What the exercise asks: Which lines of the records contain "brand"? Collect every one of them.

Records from a data collection
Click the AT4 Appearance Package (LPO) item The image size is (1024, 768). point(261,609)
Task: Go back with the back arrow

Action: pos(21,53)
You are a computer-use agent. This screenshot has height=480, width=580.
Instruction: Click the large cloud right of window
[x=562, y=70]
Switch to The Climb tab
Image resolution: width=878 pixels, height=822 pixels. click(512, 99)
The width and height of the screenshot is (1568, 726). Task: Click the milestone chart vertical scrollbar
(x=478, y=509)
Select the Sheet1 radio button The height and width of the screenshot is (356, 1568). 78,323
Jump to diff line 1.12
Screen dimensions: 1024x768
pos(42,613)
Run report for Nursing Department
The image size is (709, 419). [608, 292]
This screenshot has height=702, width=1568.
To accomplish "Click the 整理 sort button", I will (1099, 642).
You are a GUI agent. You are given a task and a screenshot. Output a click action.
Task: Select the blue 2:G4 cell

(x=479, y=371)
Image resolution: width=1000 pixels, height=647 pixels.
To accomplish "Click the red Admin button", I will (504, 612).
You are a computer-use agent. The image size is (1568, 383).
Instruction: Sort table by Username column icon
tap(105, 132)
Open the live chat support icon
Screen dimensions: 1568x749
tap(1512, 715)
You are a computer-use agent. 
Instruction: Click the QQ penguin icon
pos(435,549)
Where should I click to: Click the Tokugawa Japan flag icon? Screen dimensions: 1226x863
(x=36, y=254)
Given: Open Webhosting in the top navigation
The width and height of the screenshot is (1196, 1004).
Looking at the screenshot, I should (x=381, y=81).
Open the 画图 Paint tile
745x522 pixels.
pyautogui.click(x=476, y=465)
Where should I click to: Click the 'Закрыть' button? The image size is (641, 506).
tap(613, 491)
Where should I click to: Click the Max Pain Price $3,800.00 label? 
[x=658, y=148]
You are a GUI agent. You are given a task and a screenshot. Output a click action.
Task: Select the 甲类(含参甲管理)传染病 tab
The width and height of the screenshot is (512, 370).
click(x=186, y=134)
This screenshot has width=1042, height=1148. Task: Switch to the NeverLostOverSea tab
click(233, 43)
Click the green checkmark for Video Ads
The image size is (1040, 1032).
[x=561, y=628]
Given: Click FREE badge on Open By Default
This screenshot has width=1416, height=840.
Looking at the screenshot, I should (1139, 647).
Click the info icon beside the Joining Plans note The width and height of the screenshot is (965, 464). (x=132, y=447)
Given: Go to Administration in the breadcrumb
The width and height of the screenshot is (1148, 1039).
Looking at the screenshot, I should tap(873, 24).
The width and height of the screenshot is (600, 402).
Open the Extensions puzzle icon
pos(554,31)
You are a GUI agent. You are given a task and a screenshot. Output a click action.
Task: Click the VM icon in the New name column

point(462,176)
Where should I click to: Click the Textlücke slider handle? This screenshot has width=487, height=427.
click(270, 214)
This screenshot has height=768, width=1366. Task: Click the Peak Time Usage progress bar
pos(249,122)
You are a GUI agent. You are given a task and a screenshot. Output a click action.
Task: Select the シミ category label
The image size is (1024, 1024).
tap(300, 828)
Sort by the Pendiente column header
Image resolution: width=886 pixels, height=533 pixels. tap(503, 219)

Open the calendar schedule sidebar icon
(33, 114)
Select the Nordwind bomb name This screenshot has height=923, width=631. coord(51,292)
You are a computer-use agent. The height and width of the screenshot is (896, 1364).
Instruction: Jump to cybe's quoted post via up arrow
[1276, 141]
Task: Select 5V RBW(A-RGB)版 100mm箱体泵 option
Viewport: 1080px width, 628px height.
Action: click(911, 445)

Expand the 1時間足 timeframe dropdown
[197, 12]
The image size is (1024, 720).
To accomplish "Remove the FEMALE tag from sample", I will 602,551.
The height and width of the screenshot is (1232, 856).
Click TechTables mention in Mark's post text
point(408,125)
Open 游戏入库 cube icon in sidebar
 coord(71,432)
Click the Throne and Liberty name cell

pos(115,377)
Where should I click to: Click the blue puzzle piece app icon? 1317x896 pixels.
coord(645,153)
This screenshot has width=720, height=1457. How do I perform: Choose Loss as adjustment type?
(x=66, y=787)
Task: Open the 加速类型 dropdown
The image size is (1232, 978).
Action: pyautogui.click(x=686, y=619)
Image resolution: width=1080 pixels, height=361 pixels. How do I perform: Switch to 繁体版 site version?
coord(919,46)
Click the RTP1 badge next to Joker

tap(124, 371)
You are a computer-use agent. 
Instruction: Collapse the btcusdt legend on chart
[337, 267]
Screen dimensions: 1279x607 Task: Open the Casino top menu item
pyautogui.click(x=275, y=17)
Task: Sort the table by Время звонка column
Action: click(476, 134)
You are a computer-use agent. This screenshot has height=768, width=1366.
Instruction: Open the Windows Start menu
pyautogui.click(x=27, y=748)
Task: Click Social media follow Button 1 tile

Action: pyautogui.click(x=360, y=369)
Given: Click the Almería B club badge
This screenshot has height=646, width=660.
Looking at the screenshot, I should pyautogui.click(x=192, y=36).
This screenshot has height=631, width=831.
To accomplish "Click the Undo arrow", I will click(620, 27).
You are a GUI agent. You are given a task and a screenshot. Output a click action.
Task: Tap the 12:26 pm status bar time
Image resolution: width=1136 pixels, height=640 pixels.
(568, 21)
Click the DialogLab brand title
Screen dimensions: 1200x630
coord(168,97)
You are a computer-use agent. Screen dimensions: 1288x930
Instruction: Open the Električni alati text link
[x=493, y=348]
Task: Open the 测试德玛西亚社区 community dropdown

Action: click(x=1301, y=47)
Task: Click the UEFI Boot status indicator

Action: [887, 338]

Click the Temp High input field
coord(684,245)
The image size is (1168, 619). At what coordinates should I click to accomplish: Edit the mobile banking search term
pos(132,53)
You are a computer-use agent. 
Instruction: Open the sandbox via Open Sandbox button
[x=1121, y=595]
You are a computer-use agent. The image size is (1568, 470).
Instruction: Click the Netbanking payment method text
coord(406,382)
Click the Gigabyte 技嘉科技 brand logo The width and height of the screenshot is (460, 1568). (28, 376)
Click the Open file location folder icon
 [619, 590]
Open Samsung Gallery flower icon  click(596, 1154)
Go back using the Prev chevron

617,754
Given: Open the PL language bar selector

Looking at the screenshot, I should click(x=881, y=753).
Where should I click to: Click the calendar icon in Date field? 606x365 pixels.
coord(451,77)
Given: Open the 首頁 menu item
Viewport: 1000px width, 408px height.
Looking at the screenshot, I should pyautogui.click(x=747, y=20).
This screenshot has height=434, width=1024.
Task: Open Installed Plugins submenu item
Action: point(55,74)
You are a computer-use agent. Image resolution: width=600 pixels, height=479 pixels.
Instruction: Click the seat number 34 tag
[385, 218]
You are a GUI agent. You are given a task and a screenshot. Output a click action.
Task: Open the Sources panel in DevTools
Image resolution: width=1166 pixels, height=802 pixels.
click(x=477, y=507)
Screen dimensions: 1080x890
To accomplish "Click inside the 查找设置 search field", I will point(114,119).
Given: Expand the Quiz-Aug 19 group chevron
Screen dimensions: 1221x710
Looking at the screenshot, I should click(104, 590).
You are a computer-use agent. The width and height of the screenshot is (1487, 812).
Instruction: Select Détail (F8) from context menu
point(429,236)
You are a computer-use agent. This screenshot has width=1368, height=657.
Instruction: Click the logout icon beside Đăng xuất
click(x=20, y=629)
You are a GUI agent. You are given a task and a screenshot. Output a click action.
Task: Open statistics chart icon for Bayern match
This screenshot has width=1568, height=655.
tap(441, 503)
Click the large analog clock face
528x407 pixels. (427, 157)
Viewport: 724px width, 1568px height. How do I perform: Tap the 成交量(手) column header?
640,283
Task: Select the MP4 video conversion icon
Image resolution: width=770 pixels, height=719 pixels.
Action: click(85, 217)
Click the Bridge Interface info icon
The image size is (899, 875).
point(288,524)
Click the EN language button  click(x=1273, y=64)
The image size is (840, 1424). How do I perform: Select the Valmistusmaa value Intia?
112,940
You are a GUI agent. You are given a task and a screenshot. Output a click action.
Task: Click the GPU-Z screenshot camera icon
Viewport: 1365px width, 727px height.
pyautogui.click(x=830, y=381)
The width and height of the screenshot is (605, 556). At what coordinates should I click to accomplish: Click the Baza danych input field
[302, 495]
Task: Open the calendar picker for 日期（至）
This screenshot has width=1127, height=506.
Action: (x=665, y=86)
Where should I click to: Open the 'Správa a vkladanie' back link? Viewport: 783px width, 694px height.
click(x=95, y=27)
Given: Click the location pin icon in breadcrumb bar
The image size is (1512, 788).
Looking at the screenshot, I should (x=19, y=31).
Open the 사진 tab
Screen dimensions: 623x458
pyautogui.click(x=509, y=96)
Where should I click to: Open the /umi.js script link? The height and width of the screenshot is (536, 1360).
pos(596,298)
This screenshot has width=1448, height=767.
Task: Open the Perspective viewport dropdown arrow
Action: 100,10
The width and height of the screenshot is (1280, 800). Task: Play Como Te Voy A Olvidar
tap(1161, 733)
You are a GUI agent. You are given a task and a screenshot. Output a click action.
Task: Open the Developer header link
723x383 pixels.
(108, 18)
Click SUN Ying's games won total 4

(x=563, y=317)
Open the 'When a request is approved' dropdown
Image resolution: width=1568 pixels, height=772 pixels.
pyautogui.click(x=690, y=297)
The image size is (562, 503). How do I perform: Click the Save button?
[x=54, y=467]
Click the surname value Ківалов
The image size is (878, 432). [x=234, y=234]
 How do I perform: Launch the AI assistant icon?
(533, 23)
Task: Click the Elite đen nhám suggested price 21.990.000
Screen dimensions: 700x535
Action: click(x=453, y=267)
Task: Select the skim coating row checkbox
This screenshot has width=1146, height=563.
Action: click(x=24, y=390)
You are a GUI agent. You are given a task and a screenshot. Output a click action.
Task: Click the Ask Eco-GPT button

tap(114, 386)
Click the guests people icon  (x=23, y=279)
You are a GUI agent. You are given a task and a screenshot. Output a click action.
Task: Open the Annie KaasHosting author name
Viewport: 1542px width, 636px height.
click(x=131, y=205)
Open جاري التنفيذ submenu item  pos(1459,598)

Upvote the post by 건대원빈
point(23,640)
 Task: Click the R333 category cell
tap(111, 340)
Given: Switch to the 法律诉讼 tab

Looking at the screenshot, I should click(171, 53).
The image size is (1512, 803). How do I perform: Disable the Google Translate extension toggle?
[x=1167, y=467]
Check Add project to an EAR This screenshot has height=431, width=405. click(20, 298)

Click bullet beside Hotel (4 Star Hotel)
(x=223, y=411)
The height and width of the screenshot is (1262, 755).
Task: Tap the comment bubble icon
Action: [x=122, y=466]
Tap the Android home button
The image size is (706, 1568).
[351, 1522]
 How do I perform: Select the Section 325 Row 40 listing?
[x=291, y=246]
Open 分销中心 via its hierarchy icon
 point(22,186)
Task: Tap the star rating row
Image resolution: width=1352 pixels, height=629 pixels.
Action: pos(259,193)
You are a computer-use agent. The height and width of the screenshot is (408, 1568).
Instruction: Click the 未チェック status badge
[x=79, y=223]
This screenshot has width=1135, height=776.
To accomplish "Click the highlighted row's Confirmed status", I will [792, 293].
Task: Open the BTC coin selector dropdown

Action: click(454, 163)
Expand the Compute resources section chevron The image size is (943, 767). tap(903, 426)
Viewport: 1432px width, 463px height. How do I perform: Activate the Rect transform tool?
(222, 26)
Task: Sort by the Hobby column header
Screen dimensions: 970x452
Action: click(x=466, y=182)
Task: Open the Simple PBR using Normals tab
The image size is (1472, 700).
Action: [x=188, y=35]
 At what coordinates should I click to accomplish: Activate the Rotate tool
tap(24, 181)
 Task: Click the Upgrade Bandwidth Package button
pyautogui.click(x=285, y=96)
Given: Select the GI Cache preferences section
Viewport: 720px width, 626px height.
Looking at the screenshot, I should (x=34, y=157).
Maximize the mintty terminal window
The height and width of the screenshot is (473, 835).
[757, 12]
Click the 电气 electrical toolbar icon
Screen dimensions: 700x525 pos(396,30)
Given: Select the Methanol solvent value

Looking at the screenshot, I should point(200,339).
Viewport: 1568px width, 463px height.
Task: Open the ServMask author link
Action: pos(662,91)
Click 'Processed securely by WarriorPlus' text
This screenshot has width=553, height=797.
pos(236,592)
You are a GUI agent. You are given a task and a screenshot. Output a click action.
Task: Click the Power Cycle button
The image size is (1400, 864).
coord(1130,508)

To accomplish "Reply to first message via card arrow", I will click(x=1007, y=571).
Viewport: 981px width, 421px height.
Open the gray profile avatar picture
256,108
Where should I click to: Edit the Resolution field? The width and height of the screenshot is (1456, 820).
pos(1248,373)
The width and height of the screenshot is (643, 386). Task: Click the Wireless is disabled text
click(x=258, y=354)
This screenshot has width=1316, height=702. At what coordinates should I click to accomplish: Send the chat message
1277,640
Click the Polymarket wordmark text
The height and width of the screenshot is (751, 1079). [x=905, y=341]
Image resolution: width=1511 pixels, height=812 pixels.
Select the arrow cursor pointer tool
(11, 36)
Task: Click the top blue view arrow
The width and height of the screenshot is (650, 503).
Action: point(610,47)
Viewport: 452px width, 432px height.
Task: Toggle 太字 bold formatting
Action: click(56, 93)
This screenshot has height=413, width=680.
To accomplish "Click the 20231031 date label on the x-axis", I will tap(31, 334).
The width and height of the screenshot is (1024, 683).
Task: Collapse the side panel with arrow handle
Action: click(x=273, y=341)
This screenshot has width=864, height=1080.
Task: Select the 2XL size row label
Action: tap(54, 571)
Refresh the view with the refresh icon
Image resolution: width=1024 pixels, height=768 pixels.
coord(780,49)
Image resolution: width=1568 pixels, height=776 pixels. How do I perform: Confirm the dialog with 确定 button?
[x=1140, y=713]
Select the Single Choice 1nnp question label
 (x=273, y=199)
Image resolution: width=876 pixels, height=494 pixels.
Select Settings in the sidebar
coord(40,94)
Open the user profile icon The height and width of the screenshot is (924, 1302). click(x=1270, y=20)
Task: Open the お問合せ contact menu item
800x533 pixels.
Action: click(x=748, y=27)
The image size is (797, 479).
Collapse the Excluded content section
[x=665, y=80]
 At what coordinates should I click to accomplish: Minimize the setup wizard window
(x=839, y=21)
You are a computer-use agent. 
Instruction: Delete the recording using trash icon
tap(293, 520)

Solution to this task:
Click the DialogLab brand title
Click the Gigabyte 技嘉科技 brand logo The width and height of the screenshot is (460, 1568). (28, 376)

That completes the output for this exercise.